__Task description__
Return exactly the lines of the records below, starting at the line that contains "Task: Click the Từ 05 đến 09 tuổi subheader" and ending at the line that contains "Screen dimensions: 1621x967", with both of those lines kept.

__Dataset entries__
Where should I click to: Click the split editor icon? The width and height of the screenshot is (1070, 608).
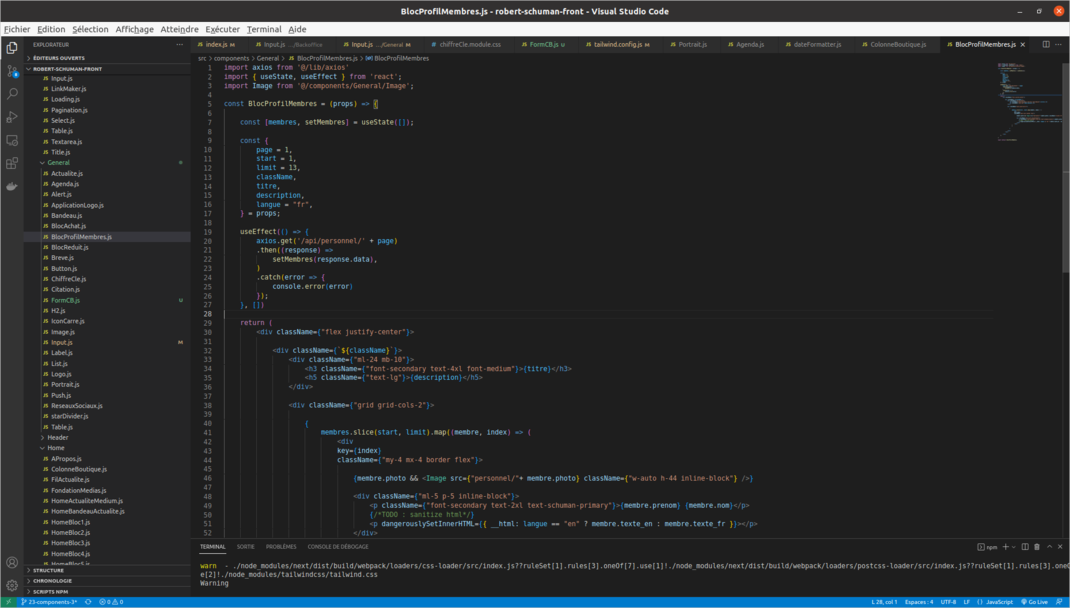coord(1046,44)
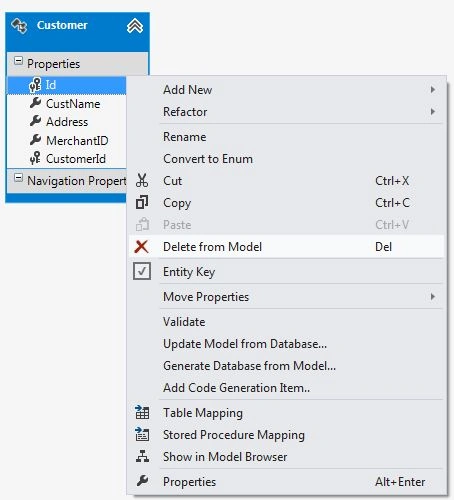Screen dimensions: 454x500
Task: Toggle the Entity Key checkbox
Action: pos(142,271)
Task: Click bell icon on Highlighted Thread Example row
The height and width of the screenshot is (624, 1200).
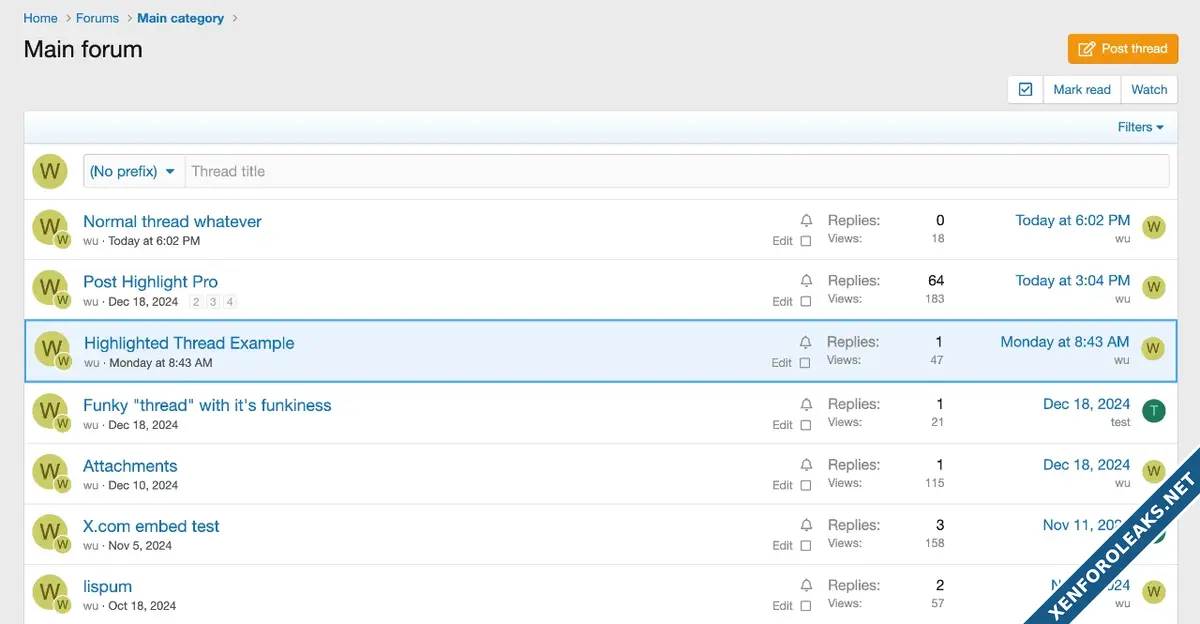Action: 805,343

...

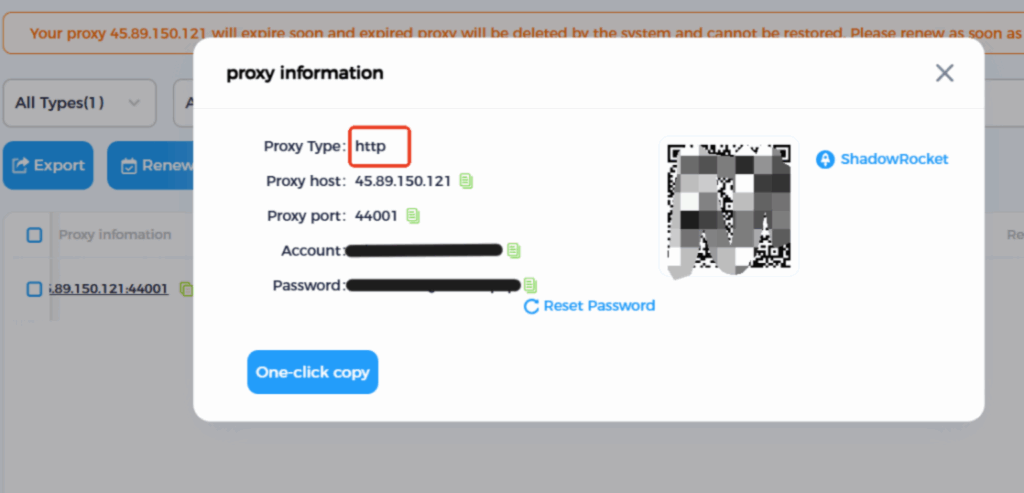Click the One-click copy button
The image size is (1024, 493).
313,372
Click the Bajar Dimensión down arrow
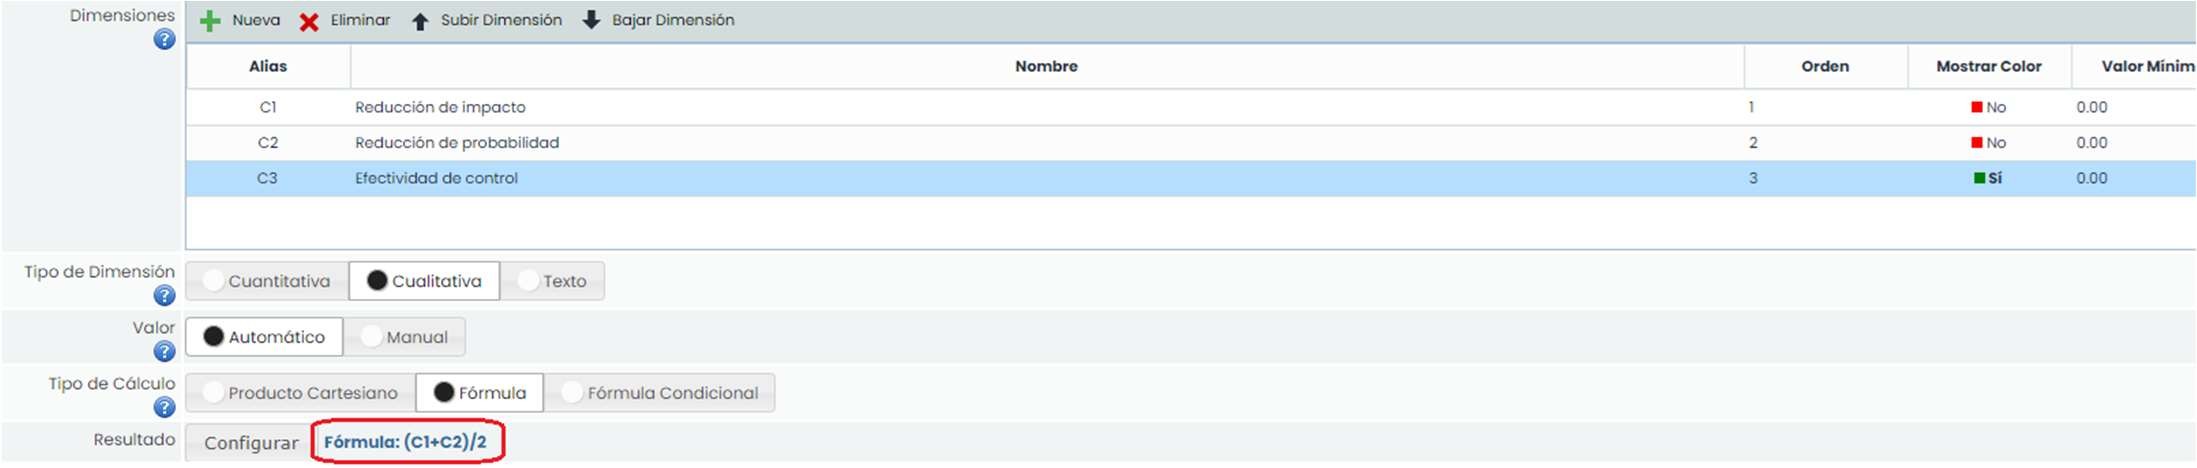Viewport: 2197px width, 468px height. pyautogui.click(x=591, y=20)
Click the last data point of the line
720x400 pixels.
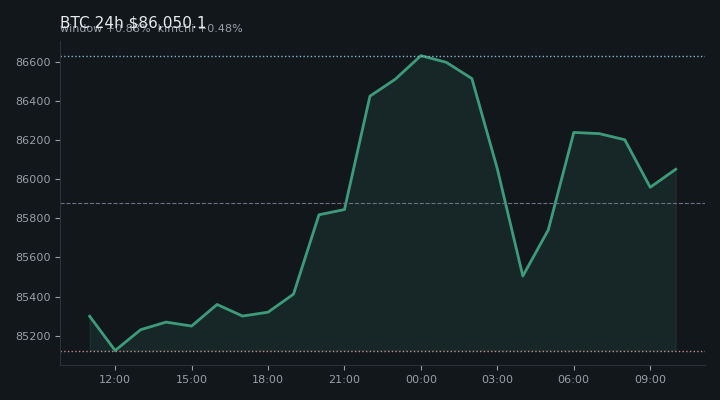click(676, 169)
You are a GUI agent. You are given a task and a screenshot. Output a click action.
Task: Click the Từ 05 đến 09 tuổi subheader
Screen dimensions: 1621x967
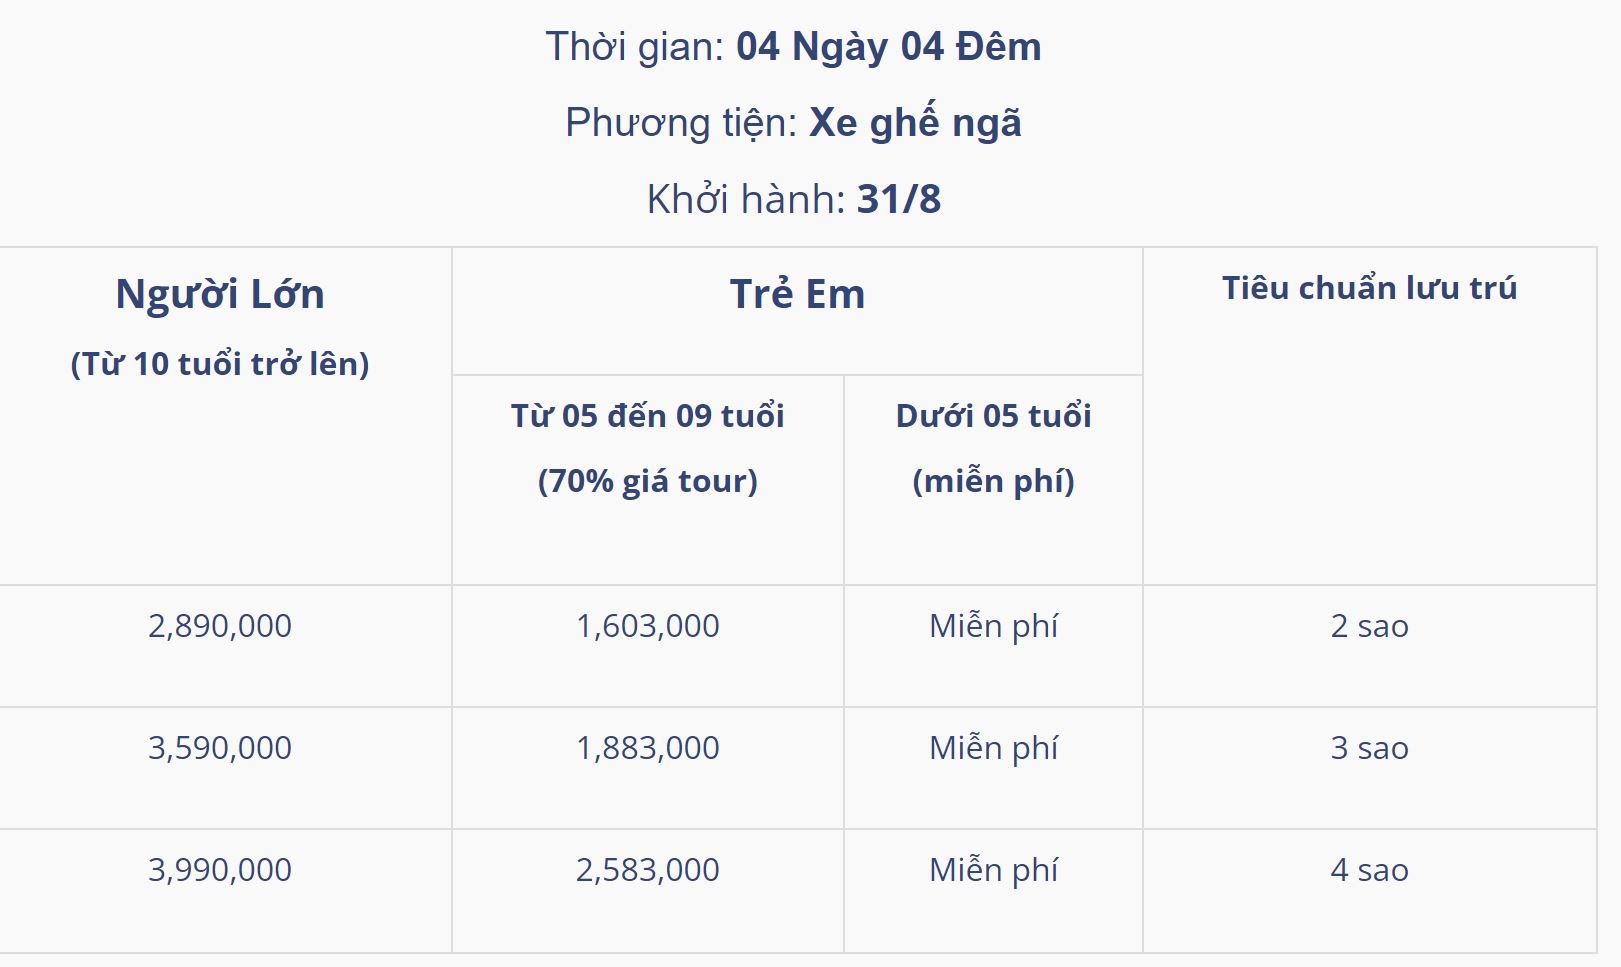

* * *

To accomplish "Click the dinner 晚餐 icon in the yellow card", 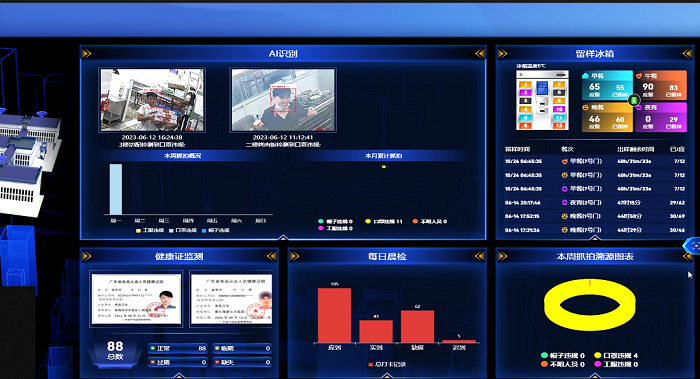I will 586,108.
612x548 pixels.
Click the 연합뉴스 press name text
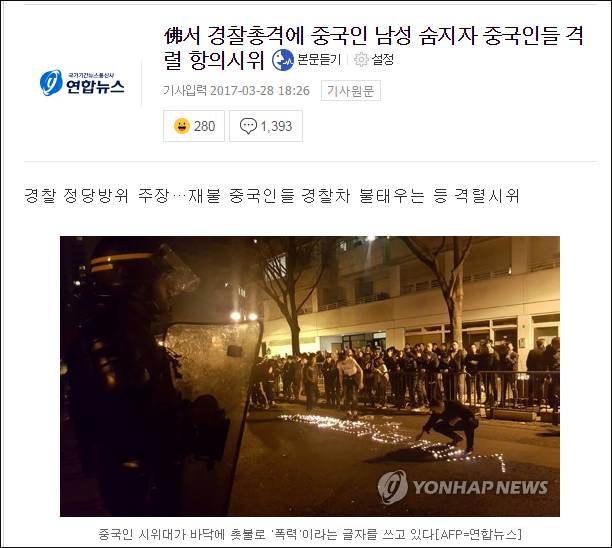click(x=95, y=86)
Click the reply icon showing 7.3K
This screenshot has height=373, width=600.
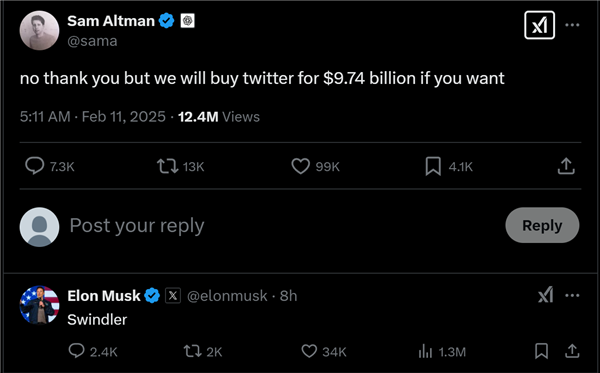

__Completed task__
Task: Click the Từ 05 đến 09 tuổi subheader
Screen dimensions: 1621x967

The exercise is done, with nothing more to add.